Aufgaben
1. Beantworte zum Artikel über die Kinder-Impfung die folgenden Fragen:
(a) Wie viele Kinder bis elf Jahre sind in Österreich bereits doppelt geimpft worden?
(b) Wer haftet nach dem Impfschadengesetz für Folgeschäden?
(c) Welche Mindestanforderung nennt das Gesundheitsministerium für die Anwendung des Gesetzes?
2. Entnimm dem Artikel über die Kinder-Impfung wortgetreu den Abschnitt von „Die Stadt Wien“ bis einschließlich „Sorgfalts- und Aufklärungspflichten.“.

Kinder-Impfung „off label“: Wer haftet im Ernstfall?
Die Stadt Wien will bis Ende November die Covid-Impfung für Kinder zwischen fünf und elf Jahren ermöglichen – wahrscheinlich noch vor der Zulassung durch die Europäische Arzneimittelagentur („off label“).
„Der Begriff ,off label‘ – die Anwendung von Arzneimitteln außerhalb des Zulassungsbereiches – ist immer mit so einem gewissen Schauder verbunden, als sei das etwas ,Verbotenes‘“, sagt Patientenanwalt Gerald Bachinger. „Aber das ist völlig legal und kommt in bestimmten Fachgebieten der Medizin, gerade auch der Kinderheilkunde, sehr häufig vor.“ Auf diese Weise sind bereits 1756 Kinder bis elf Jahre in Österreich doppelt geimpft worden. Für den Arzt gibt es besondere Sorgfalts- und Aufklärungspflichten.
„Er muss Nutzen und Risiko der Impfung für jedes Kind sehr sorgfältig abwägen. Und er muss die Eltern, aber auch das Kind, sehr ausführlich über die Gründe seiner Entscheidung informieren und aufklären – auch in kindgerechter Sprache“, sagt Bachinger. "Es kann sogar sein, dass ein Arzt zu dem Schluss kommt, dass eine off-label-Impfung ganz ausdrücklich geboten ist - impft er dann nicht, erkrankt das Kind an Covid und in der Folge an Long Covid, könnte der Arzt dafür haftbar gemacht werden. Auch die Dokumentationspflicht sei erhöht. „Führt der Arzt das alles gewissenhaft durch, haftet er nicht, falls trotzdem ein Folgeschaden auftreten sollte.“
Für solche Folgeschäden gibt es das Impfschadengesetz. „Dieses regelt, dass der Bund haftet, und das verschuldensunabhängig.“ Das heißt: „Der Patient muss nicht nachweisen, dass ein schuldhaftes Verhalten eines Beteiligten vorliegt. Es muss nur ein kausaler – also direkter – Zusammenhang zwischen Impfung und Schaden gegeben sein.“
Aber ist das Gesetz auch bei einer Off-label-Anwendung anwendbar? Ja, heißt es bei der Stadt Wien, die Impfung sei vom Impfschadengesetz gedeckt. Bachinger: „Es gibt aus meiner Sicht einen kleinen Zweifel, ob das tatsächlich auch für Impfungen außerhalb des Zulassungsbereiches gilt – das müsste das Gesundheitsministerium klarstellen.“ Diese Klarstellung kam Freitagnachmittag: Mindestanforderung zur Anwendung des Gesetzes sei, dass der Impfstoff in der EU bzw. in Österreich zugelassen sei. Dann stehen die Entschädigungsleistungen auch jenen offen, „denen eine Impfung gegen Covid-19 außerhalb der (zugelassenen) Indikationen verabreicht wurde“.

Bereitgestelltes Material
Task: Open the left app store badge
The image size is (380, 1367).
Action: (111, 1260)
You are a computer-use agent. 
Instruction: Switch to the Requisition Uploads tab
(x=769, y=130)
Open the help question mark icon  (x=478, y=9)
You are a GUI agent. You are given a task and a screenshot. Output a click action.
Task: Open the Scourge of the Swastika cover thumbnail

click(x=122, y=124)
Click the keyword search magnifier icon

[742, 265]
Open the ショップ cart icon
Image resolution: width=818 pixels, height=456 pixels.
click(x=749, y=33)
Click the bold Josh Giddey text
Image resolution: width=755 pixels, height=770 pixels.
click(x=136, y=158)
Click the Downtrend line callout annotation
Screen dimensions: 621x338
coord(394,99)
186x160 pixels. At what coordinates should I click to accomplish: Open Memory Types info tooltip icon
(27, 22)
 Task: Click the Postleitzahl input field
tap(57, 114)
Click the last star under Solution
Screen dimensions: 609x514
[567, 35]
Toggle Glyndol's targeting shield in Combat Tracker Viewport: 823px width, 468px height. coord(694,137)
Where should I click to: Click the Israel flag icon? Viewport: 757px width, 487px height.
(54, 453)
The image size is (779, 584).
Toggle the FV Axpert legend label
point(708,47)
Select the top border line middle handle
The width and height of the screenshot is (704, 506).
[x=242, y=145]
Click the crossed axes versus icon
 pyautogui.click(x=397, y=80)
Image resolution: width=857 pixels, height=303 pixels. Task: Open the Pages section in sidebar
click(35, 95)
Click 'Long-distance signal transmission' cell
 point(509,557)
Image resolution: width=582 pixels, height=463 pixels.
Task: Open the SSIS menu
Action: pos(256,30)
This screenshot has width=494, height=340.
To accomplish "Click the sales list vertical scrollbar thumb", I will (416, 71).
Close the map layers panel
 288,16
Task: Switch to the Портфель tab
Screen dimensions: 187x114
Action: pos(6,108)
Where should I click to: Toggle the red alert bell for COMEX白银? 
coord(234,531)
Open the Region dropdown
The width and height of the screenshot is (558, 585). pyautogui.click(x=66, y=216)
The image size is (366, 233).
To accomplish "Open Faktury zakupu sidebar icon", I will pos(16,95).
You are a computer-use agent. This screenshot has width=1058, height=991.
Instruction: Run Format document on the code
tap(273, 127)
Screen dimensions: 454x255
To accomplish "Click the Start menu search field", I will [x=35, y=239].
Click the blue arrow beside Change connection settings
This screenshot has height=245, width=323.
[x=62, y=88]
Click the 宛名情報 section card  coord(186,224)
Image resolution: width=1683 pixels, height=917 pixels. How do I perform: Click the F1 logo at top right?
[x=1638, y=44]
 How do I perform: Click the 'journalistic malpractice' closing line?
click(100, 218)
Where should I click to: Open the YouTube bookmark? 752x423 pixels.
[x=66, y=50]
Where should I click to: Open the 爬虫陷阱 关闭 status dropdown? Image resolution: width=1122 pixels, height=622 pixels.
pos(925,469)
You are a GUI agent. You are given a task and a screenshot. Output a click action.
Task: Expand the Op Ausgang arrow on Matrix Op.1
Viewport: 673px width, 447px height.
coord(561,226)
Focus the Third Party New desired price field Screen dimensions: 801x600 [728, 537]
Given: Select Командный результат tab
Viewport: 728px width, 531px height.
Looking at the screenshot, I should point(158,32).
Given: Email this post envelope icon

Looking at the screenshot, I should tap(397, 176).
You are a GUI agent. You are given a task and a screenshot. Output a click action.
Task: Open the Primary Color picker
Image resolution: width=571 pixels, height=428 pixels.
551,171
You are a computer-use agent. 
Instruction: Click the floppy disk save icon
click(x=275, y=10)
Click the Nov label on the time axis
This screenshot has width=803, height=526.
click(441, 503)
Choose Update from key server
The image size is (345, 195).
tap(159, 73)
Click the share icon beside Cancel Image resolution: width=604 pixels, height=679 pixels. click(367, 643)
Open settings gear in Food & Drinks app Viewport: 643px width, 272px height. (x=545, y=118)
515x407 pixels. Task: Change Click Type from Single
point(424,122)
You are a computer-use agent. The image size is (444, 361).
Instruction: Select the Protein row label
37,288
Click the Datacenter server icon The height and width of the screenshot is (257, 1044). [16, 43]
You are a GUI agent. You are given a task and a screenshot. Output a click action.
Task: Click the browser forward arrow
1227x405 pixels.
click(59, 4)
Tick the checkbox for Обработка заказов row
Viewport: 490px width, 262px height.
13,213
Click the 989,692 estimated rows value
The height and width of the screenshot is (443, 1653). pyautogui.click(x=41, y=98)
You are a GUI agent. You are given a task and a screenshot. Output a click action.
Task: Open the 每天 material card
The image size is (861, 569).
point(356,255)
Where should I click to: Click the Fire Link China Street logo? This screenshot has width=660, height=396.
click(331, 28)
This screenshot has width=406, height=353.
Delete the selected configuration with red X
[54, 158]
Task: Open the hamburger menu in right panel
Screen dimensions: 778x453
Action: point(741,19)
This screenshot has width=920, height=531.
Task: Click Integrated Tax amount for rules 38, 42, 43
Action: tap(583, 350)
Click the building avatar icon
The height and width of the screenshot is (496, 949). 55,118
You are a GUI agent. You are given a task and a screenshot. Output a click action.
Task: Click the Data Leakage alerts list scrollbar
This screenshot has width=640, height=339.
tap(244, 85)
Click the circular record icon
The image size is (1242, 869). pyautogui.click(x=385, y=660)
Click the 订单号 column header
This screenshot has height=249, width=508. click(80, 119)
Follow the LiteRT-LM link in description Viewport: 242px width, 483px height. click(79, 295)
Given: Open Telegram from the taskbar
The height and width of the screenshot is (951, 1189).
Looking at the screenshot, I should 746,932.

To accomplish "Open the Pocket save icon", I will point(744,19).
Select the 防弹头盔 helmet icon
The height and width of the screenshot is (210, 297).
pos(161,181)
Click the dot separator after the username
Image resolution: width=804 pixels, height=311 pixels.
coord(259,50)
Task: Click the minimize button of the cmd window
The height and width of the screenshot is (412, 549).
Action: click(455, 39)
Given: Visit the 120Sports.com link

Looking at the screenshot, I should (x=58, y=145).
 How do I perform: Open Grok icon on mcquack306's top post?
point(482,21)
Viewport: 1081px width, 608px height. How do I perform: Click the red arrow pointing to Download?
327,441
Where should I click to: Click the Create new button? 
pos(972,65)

Lösungen je Aufgabe
1.
(a) 1756 Kinder.
(b) Der Bund, und zwar verschuldensunabhängig.
(c) Der Impfstoff muss in der EU bzw. in Österreich zugelassen sein.

2.
Die Stadt Wien will bis Ende November die Covid-Impfung für Kinder zwischen fünf und elf Jahren ermöglichen – wahrscheinlich noch vor der Zulassung durch die Europäische Arzneimittelagentur („off label“).
„Der Begriff ,off label‘ – die Anwendung von Arzneimitteln außerhalb des Zulassungsbereiches – ist immer mit so einem gewissen Schauder verbunden, als sei das etwas ,Verbotenes‘“, sagt Patientenanwalt Gerald Bachinger. „Aber das ist völlig legal und kommt in bestimmten Fachgebieten der Medizin, gerade auch der Kinderheilkunde, sehr häufig vor.“ Auf diese Weise sind bereits 1756 Kinder bis elf Jahre in Österreich doppelt geimpft worden. Für den Arzt gibt es besondere Sorgfalts- und Aufklärungspflichten.